For the entries below, return the line holding "Where should I click to: Click the RSI" together with all lines after it, unchanged, and leave every picture out.

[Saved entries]
○ ○ ○ ○

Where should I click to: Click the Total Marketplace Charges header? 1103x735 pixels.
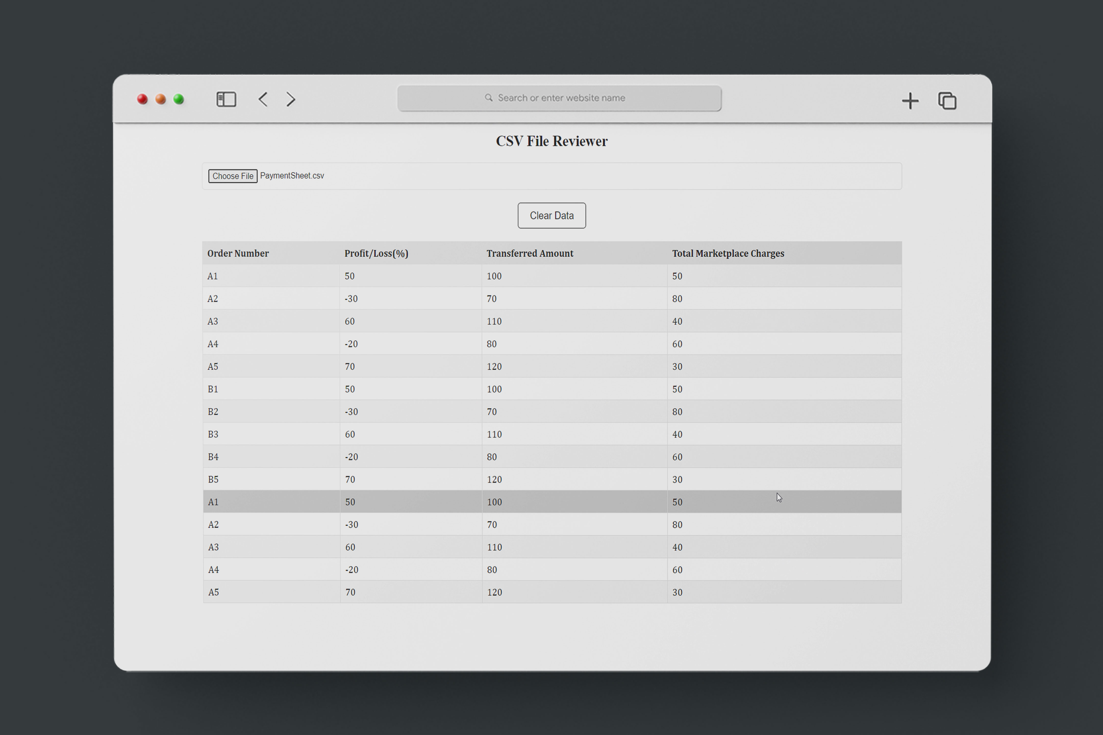pyautogui.click(x=727, y=254)
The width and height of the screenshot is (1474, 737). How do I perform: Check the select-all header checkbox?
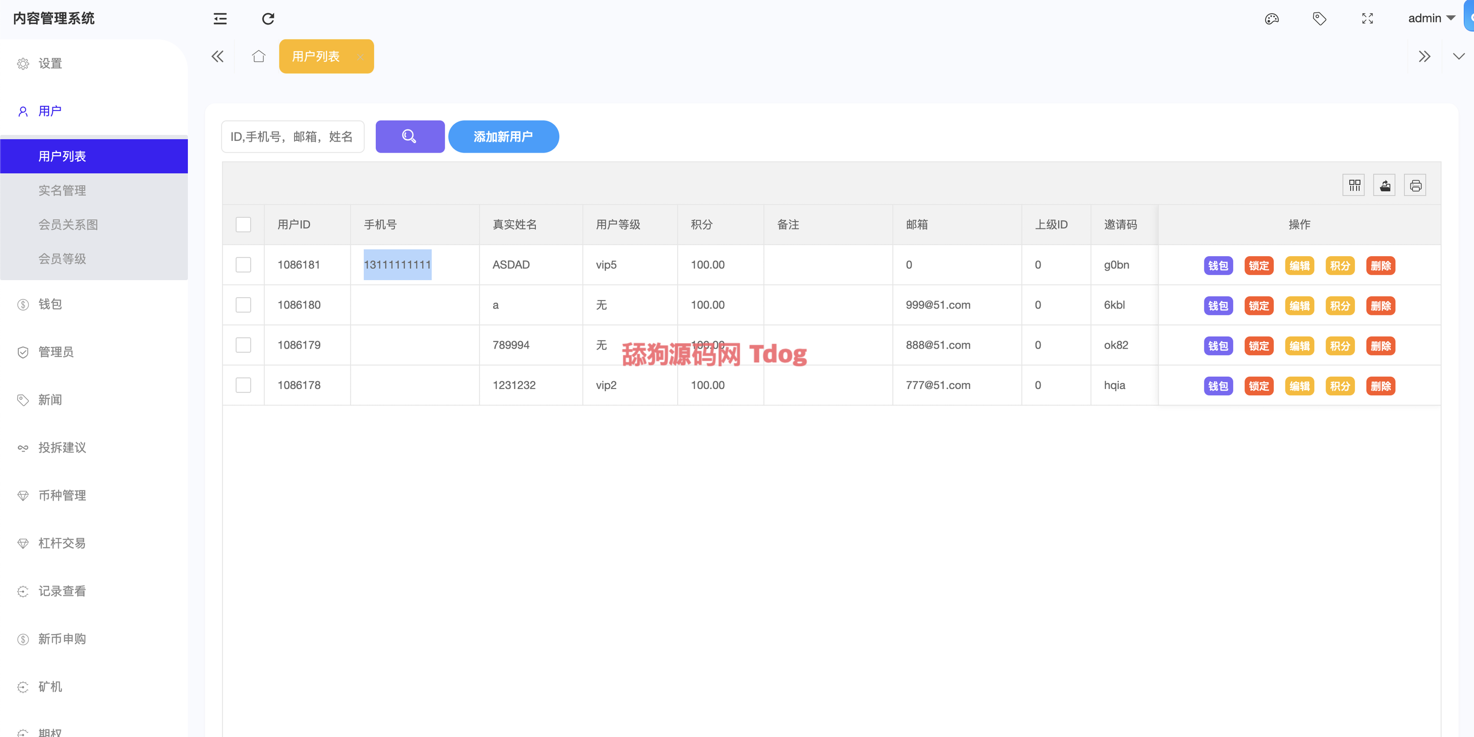[x=243, y=224]
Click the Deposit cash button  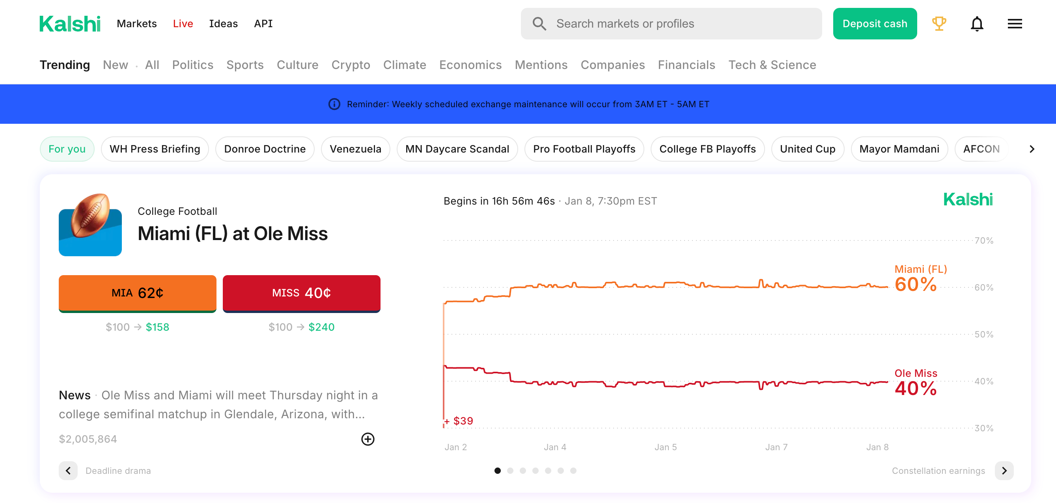click(874, 24)
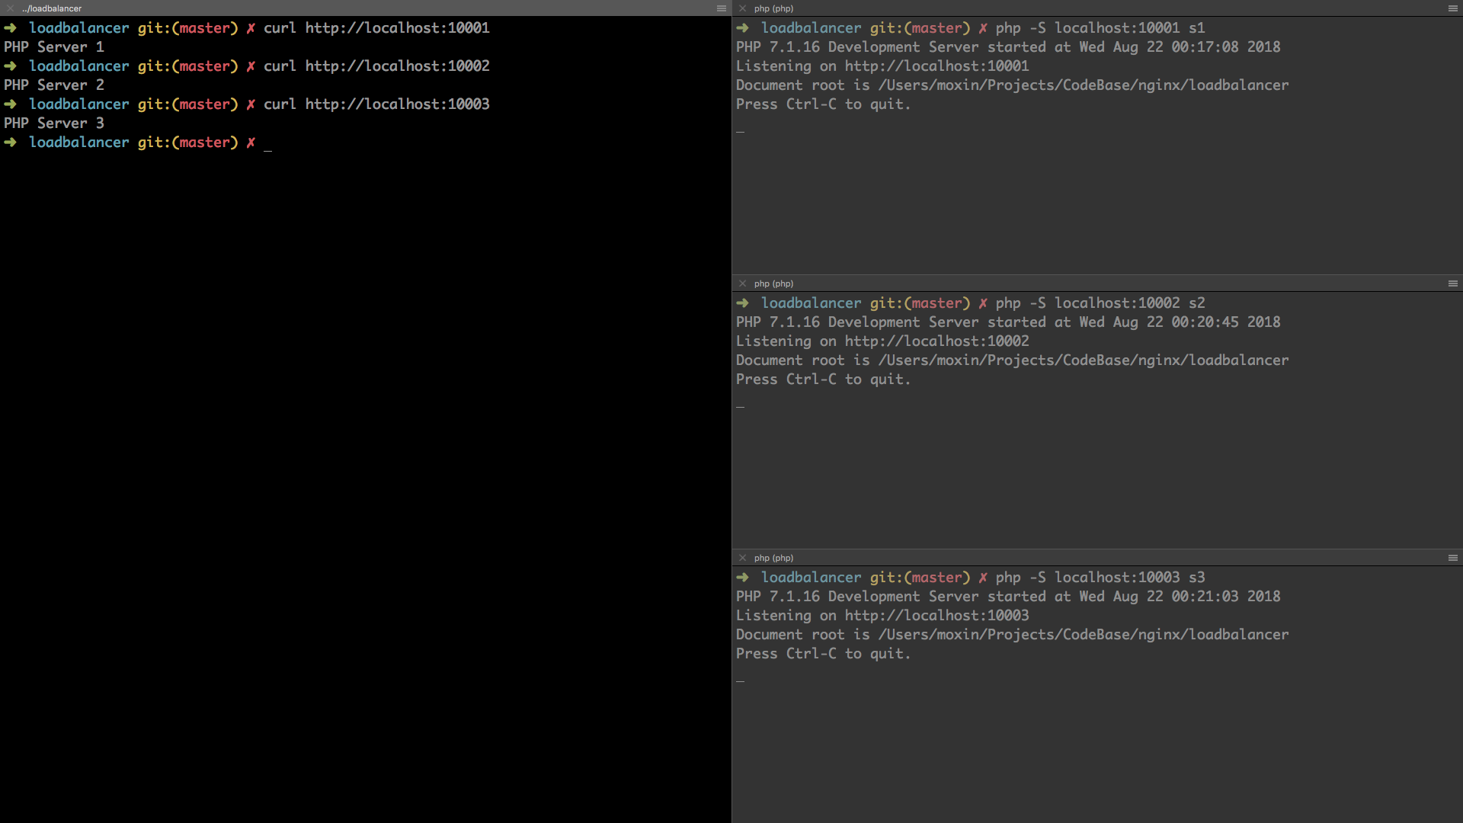Select the php (php) title above s2 server
The image size is (1463, 823).
click(773, 283)
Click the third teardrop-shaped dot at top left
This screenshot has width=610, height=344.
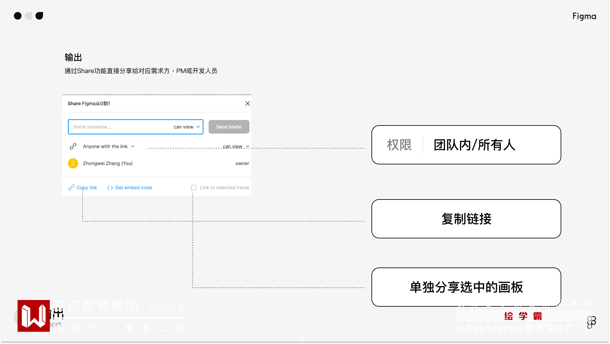click(x=39, y=16)
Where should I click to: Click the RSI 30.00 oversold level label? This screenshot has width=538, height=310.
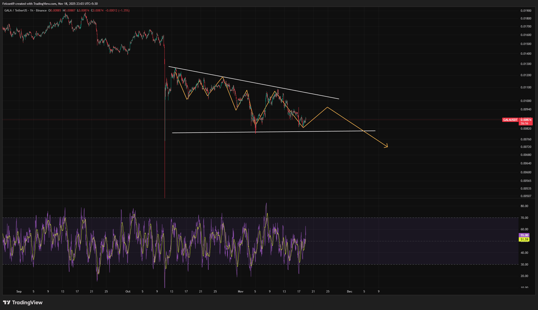[x=524, y=265]
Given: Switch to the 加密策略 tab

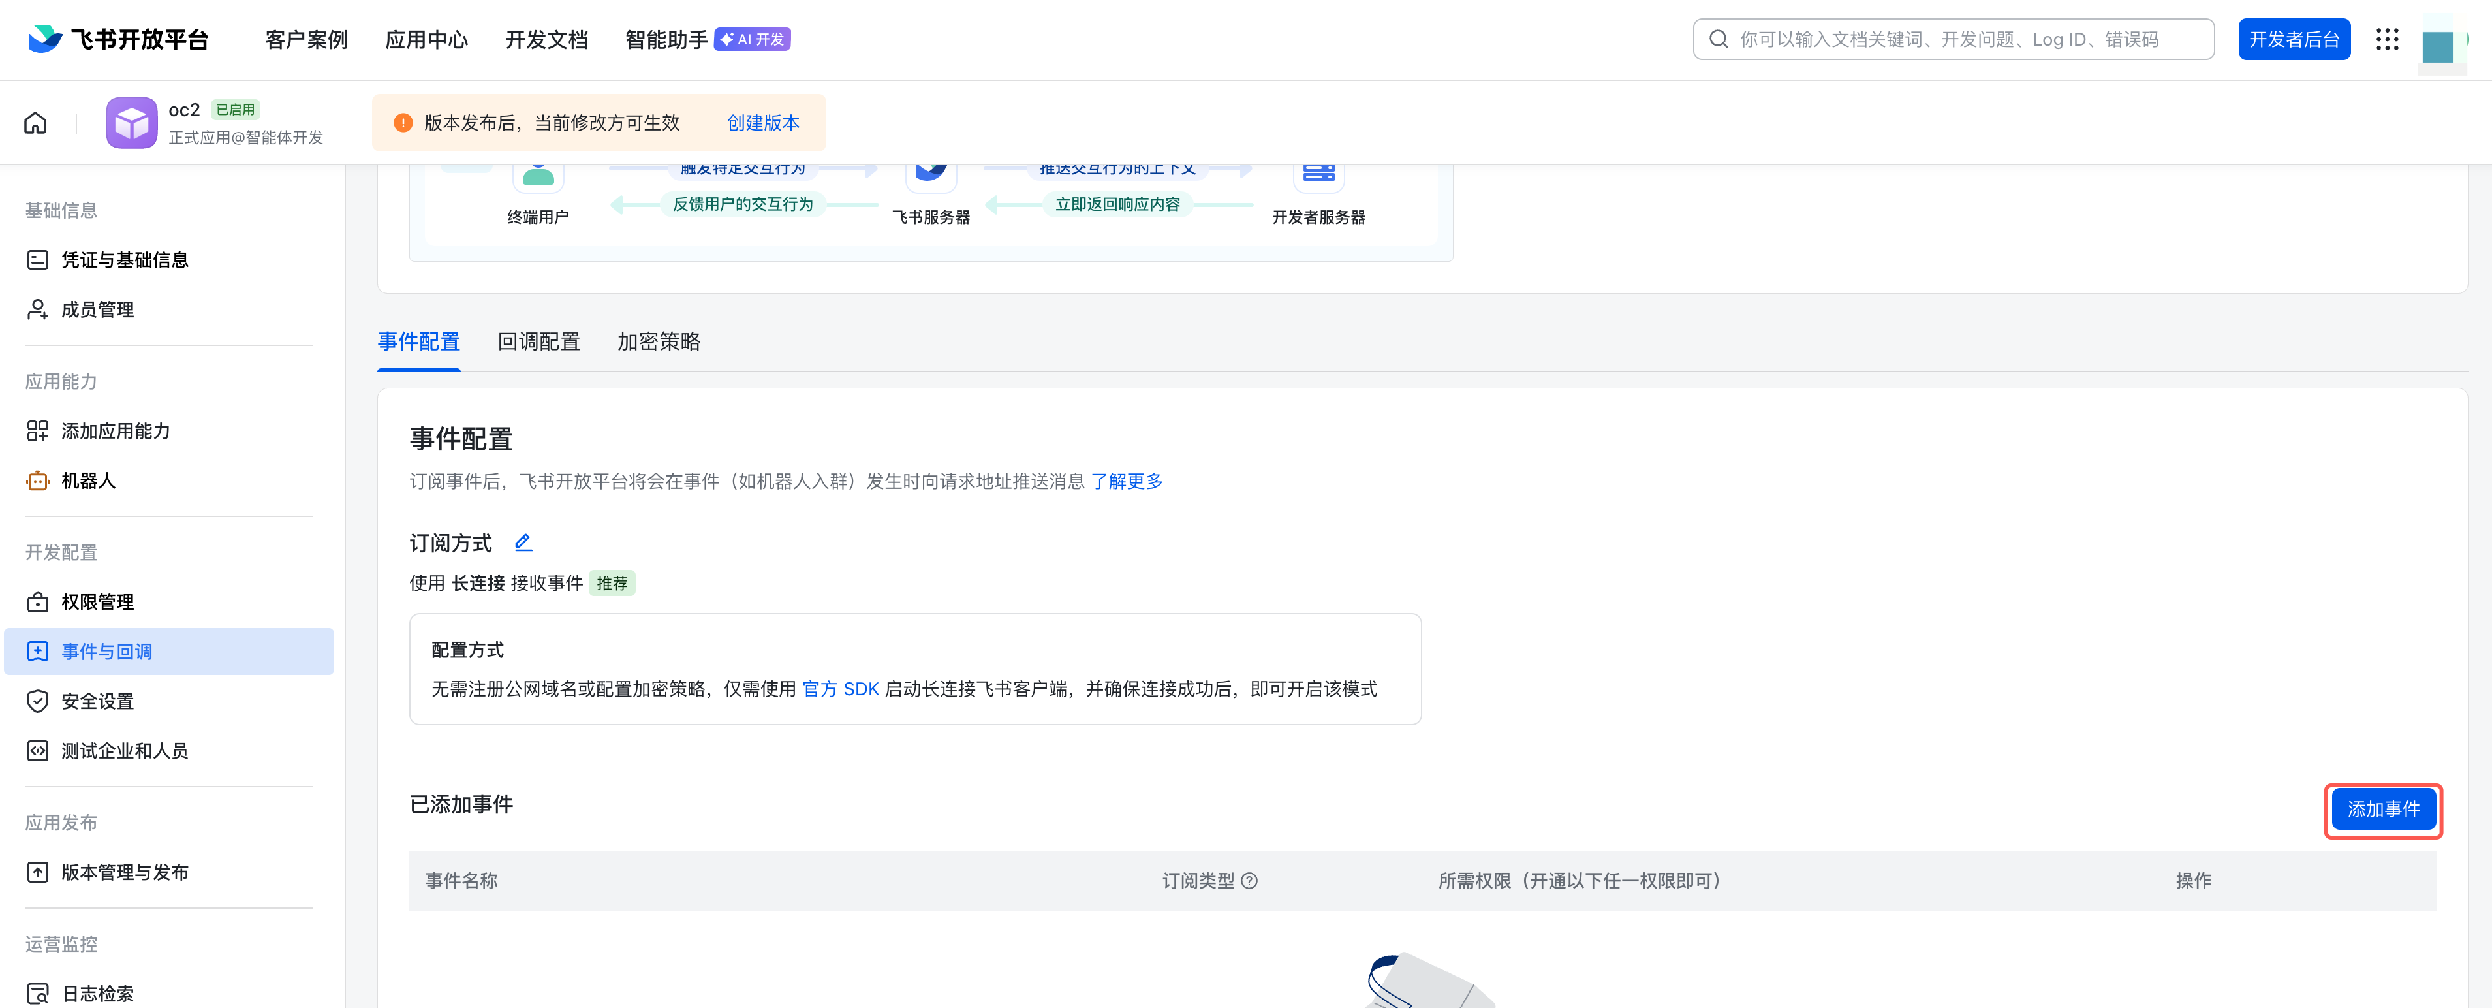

○ ○ ○ ○

> _RESULT FOR THIS TASK_
Where should I click to: Click the RSI 30.00 oversold level label? This screenshot has width=538, height=310.
[x=524, y=265]
Given: Switch to the 加密策略 tab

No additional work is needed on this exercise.